The Winter Olympics are starting later this week and there’s one venue in Vancouver that isn’t happy with the way the weather has been behaving so far this winter. Cypress Mountain which will be hosting the snowboarding and freestyle skiing events, has endured unseasonably mild conditions much of the winter to date. In fact, the city of Vancouver itself has been basking in record warm temperatures.

While the resort area of Whistler ( where other skiing events will be held ) has managed to fare better in terms of snowfall, Cypress Mountain located about a half hour’s drive from downtown Vancouver, has resigned itself to having to truck snow in. The snow is being trucked in from Allison Pass, which is about a two hour drive from Cypress.

The same weather pattern that has brought the Central Coast of California some rather generous rainfall so far this winter is also responsible for the unusually mild conditions in the southern parts of British Columbia. ( Where Vancouver is located ) What would normally fall as snow in the Vancouver area, has been falling as rain, especially in the lower elevations and the lower portions of the mountains. It’s a result of the El Nino pattern. Temperatures have been just too mild in that area for snow as a general rule.

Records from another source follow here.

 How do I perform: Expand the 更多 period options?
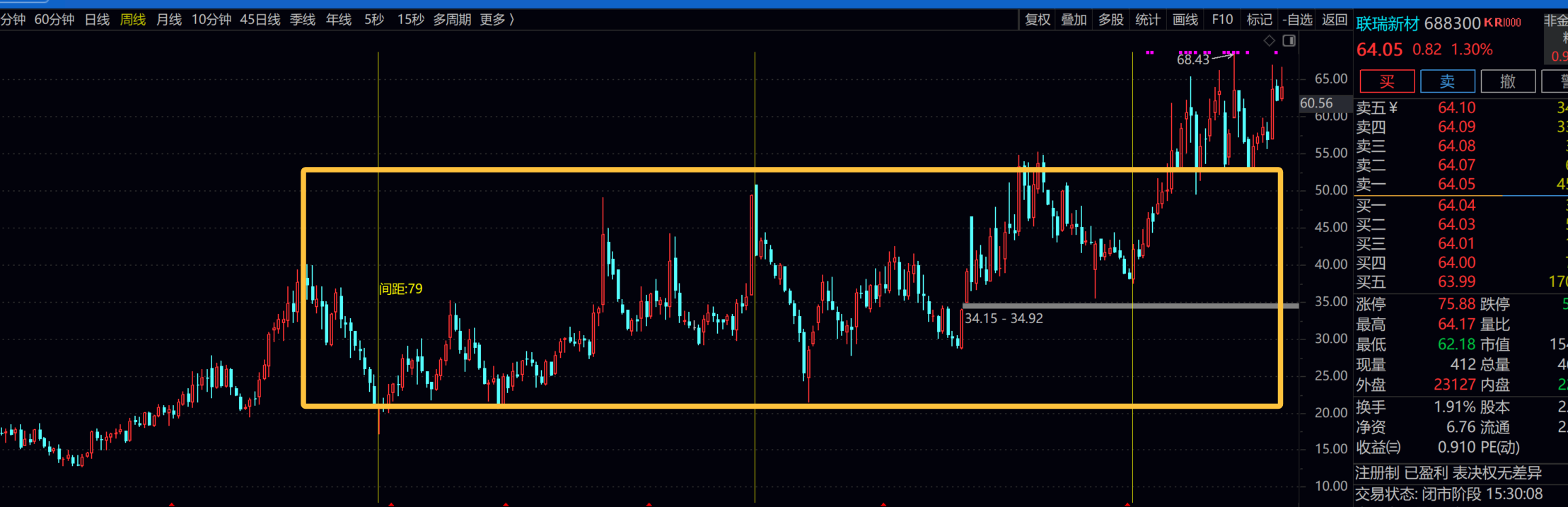click(x=496, y=20)
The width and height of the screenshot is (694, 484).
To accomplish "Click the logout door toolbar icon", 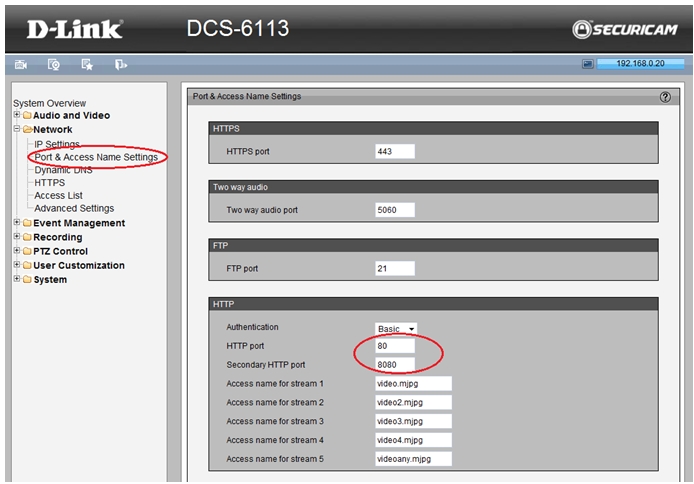I will [x=120, y=64].
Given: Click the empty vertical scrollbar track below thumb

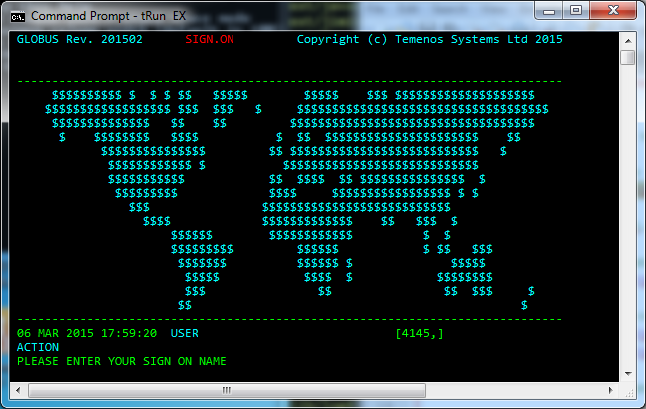Looking at the screenshot, I should [627, 220].
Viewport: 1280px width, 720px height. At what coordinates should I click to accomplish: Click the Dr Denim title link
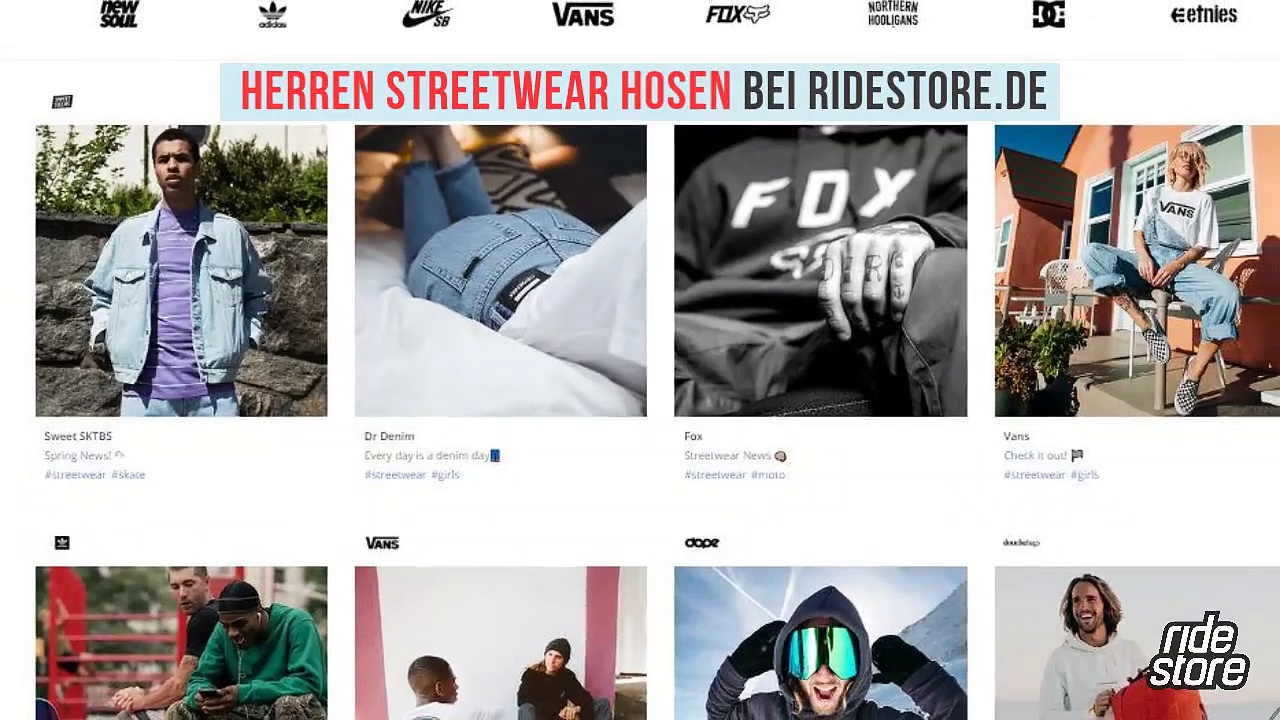[389, 436]
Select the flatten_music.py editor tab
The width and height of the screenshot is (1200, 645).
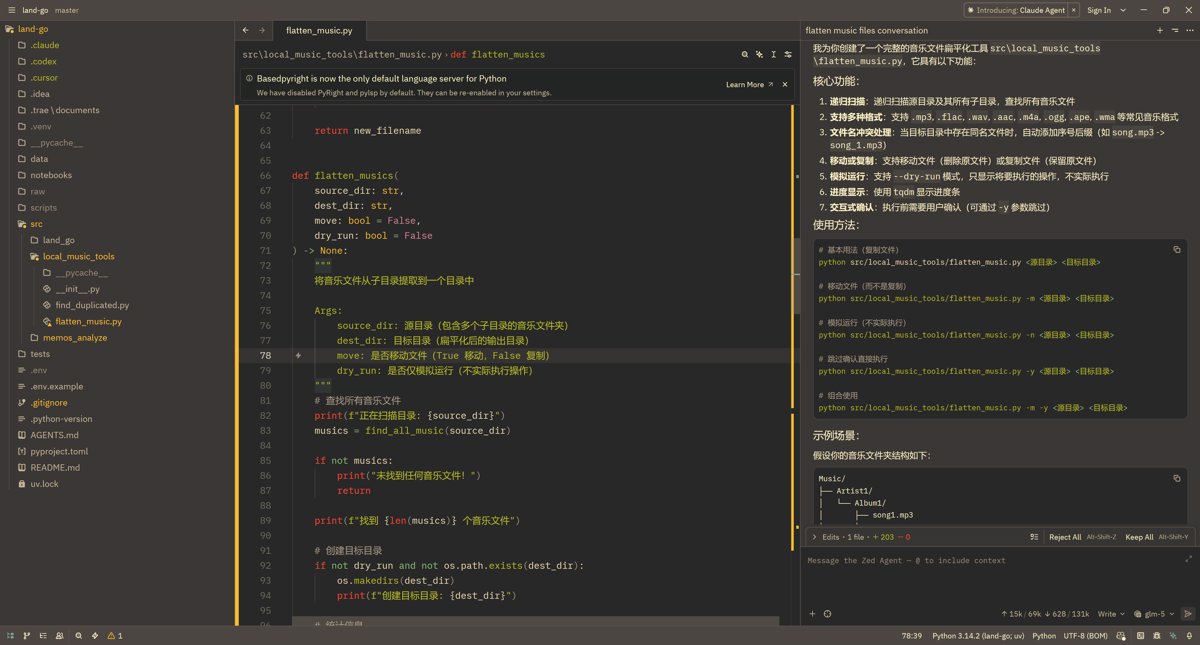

While Olympic organizers would love nothing more than a change in the weather to help bring snow naturally back to the area, the events will go on at Cypress with workers continuing to truck snow in as needed throughout the games as necessary. That will probably be needed too, because the weather pattern into the rest of February suggests a continuation of unseasonably mild temperatures for the most part, meaning what precipitation falls in the Vancouver area will apt to be more rain than snow.

While this might be considered unusual, it’s not unprecedented for The Winter Olympics to deal with lack of snowfall. In 1964, mild temperatures kept game organizers from putting down ice for the luge and bobsled runs, so the Austrian army had to carve out 20,000 blocks of ice from the mountainside  and transport it to the runs. They also brought in 1.4 million cubic feet of snow to the alpine ski slopes.